• Entries taken from a collection
╔══

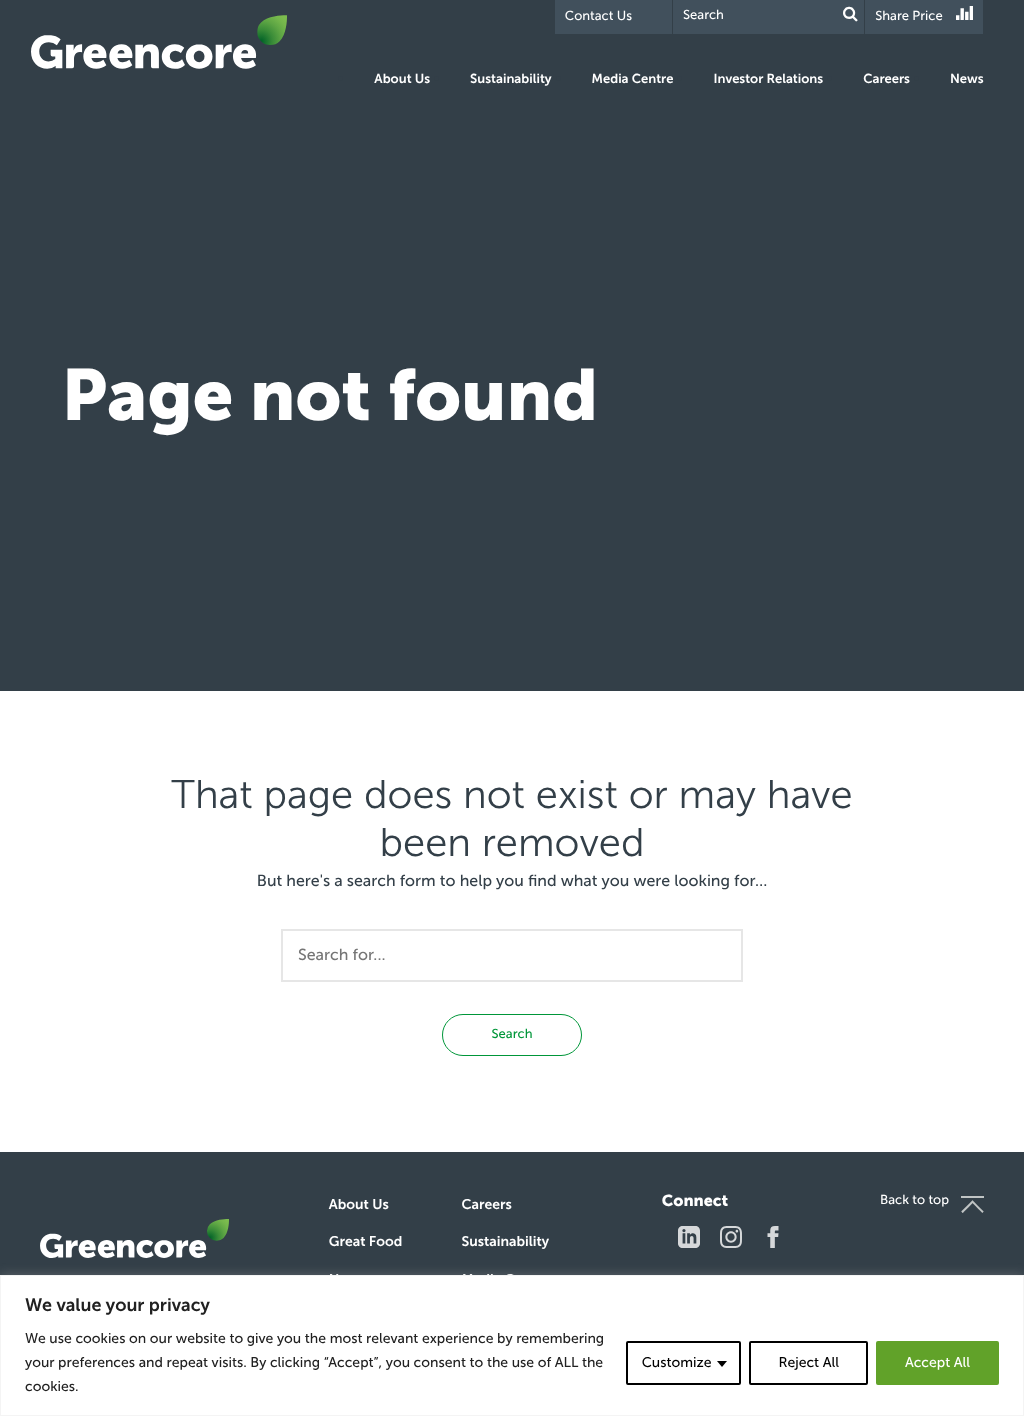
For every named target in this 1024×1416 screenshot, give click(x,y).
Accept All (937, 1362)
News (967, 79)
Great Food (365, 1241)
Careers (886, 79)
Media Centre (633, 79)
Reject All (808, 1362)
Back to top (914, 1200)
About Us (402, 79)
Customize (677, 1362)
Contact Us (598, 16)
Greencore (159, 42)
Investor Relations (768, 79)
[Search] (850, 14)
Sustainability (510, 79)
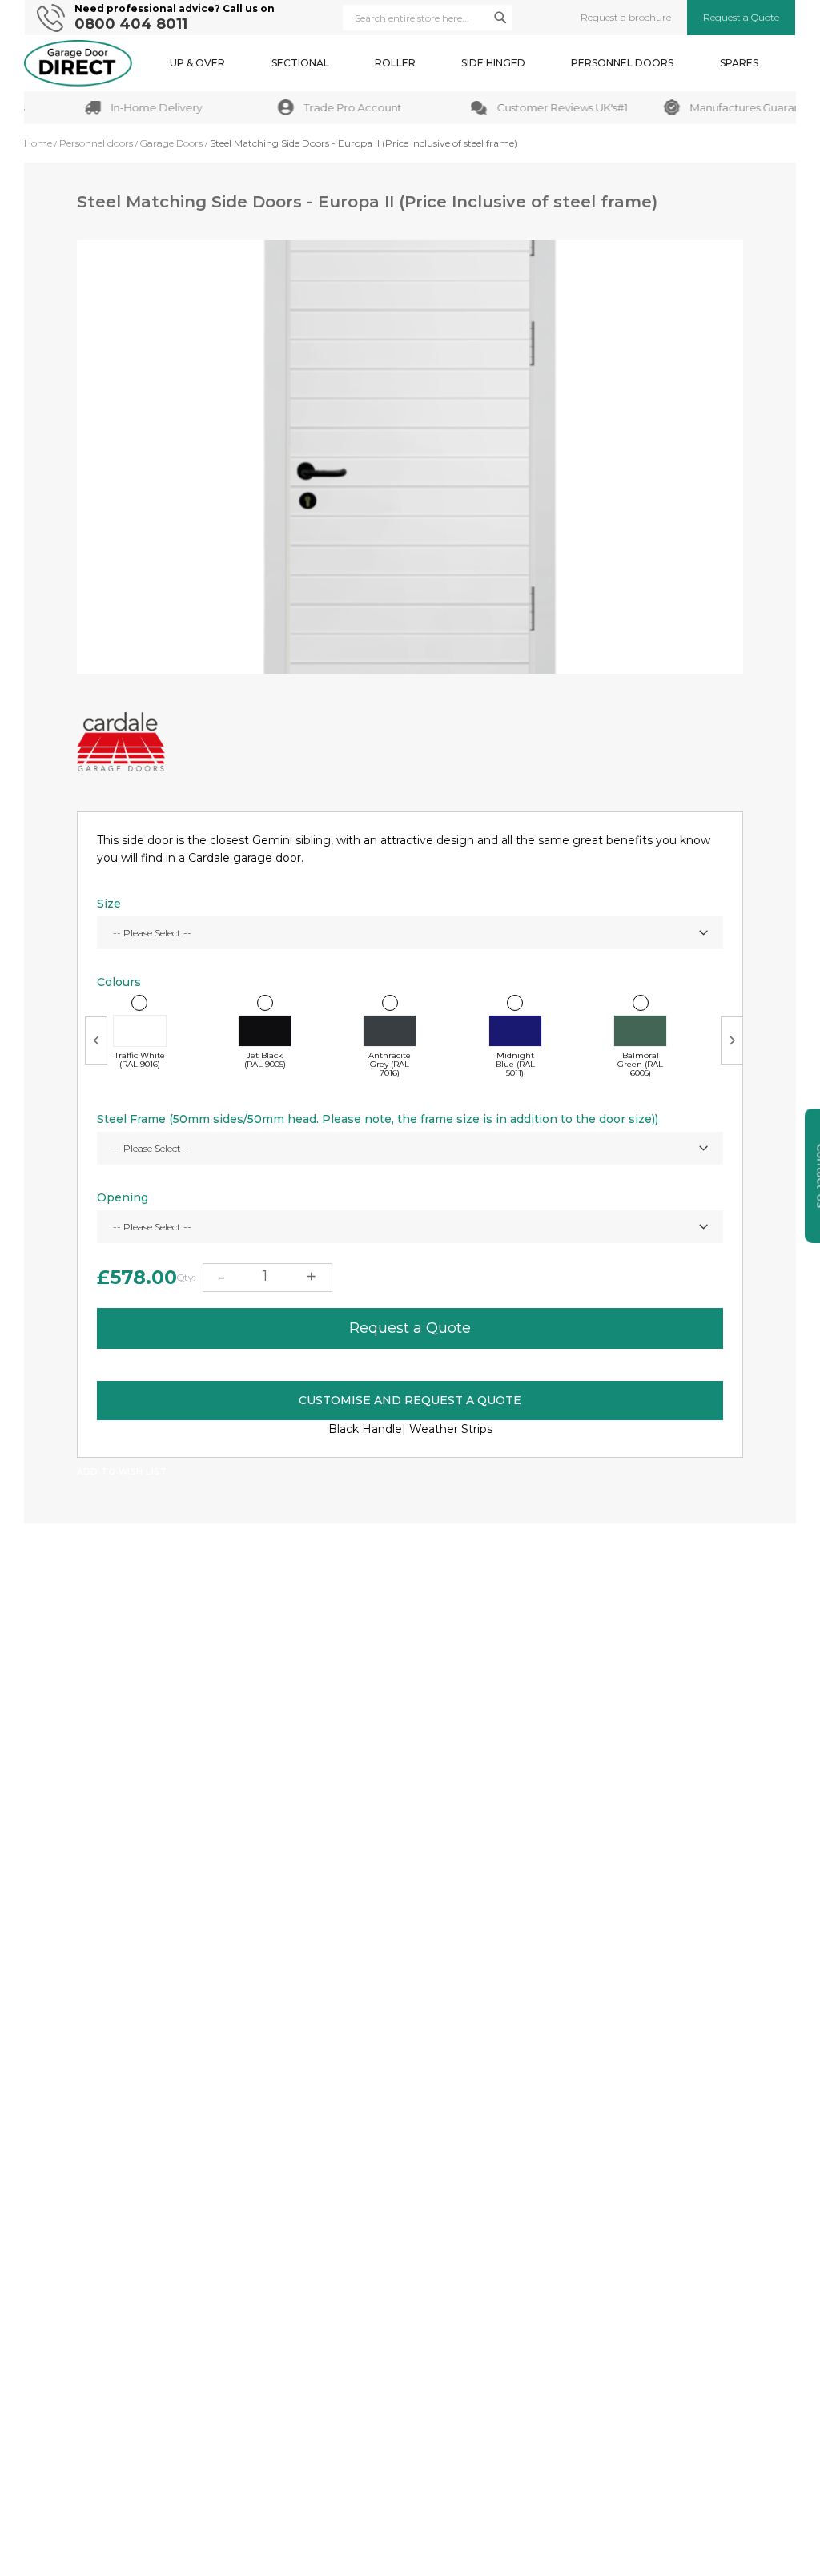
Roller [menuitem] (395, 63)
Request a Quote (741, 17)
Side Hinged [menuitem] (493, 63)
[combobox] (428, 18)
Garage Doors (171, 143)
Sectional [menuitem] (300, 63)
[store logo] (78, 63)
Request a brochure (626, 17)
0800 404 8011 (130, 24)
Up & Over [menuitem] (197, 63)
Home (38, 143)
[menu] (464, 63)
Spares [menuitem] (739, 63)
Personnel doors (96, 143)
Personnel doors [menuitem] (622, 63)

╚══
╔══

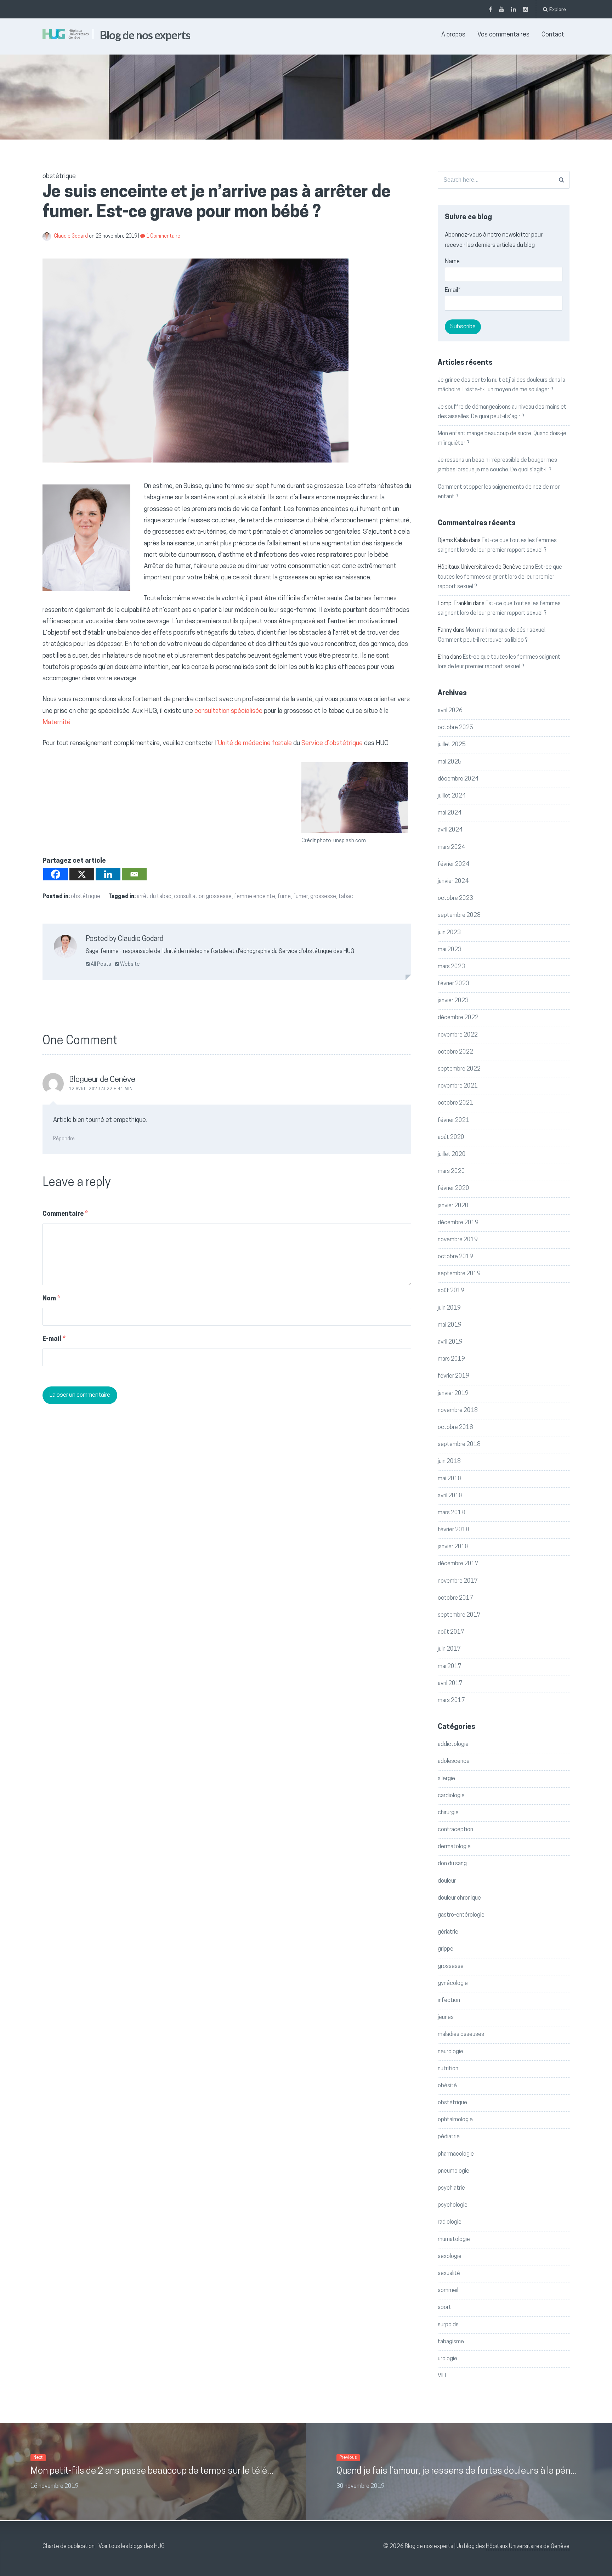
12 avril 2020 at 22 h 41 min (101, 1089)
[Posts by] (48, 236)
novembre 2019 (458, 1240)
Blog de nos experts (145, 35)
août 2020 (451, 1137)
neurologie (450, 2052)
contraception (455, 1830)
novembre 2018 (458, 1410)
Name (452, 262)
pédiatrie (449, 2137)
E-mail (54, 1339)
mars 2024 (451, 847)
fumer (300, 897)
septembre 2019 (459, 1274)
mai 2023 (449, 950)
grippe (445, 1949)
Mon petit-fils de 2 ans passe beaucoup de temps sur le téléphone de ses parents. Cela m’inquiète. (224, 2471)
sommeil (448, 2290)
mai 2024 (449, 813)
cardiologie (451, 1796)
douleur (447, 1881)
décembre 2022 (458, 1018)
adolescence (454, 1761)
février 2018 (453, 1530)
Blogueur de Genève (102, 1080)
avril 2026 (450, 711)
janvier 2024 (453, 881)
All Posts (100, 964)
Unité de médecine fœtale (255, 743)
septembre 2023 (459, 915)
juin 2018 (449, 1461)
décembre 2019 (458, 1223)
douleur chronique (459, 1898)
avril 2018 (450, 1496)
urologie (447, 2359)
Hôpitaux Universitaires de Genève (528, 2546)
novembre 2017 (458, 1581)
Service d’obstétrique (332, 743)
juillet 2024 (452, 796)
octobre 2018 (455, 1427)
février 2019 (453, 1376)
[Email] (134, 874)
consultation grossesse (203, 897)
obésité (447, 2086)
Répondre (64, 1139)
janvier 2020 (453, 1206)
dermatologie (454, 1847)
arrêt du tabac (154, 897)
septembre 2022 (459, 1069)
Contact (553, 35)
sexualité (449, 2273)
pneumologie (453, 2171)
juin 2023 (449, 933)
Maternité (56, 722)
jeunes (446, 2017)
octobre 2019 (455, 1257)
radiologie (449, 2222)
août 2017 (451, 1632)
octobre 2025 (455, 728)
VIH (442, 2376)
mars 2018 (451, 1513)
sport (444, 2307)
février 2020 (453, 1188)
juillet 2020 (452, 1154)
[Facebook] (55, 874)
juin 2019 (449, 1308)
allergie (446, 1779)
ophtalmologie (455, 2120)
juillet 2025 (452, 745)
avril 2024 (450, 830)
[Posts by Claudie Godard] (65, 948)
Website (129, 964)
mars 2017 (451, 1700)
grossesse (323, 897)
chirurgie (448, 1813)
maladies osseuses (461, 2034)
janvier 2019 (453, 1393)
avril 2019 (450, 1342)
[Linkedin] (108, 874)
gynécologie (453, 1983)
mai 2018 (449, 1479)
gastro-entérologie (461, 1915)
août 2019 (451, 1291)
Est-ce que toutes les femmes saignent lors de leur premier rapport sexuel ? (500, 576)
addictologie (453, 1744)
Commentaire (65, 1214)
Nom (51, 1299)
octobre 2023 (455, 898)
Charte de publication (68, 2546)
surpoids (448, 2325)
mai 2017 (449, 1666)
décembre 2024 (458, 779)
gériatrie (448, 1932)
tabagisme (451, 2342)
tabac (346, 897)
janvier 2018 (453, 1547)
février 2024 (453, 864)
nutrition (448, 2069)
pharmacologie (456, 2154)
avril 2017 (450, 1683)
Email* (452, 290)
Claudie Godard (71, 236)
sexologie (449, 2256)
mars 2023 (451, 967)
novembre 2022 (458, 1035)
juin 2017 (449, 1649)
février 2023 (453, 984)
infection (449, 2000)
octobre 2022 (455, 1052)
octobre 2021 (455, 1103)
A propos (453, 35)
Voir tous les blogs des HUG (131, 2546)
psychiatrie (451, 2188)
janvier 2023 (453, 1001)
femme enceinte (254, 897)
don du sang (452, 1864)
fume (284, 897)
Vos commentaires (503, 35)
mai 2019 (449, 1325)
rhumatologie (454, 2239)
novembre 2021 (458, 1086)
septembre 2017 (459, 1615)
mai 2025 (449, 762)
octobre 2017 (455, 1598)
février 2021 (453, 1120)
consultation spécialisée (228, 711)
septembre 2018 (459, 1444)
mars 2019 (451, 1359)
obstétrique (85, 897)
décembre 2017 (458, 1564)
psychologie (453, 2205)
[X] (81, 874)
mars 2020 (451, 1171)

╚══

Of the records above, copy each line that includes "octobre".

octobre 2018 (455, 1427)
octobre 2019 (455, 1257)
octobre 2025 (455, 728)
octobre 2023 (455, 898)
octobre 2022 (455, 1052)
octobre 2021 (455, 1103)
octobre 2017 (455, 1598)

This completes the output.